*BRIEF*
Each time a line of the listing holds "agent", copy that line.

*DATA SECTION*
%%
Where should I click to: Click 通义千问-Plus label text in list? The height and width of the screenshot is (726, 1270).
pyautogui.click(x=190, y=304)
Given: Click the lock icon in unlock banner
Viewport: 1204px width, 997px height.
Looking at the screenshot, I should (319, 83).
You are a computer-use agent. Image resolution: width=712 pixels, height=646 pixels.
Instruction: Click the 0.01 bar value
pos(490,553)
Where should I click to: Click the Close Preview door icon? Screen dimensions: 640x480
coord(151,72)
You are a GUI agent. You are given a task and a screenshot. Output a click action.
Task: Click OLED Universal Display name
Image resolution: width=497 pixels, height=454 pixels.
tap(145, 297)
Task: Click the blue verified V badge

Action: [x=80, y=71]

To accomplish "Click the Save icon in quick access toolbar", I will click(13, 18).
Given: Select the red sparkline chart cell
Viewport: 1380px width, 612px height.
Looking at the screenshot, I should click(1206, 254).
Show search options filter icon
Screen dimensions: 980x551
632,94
%%
*TASK RESULT*
You are a computer-use agent. Image resolution: width=712 pixels, height=646 pixels.
You are a GUI agent. You are given a task and a screenshot. Output a click action.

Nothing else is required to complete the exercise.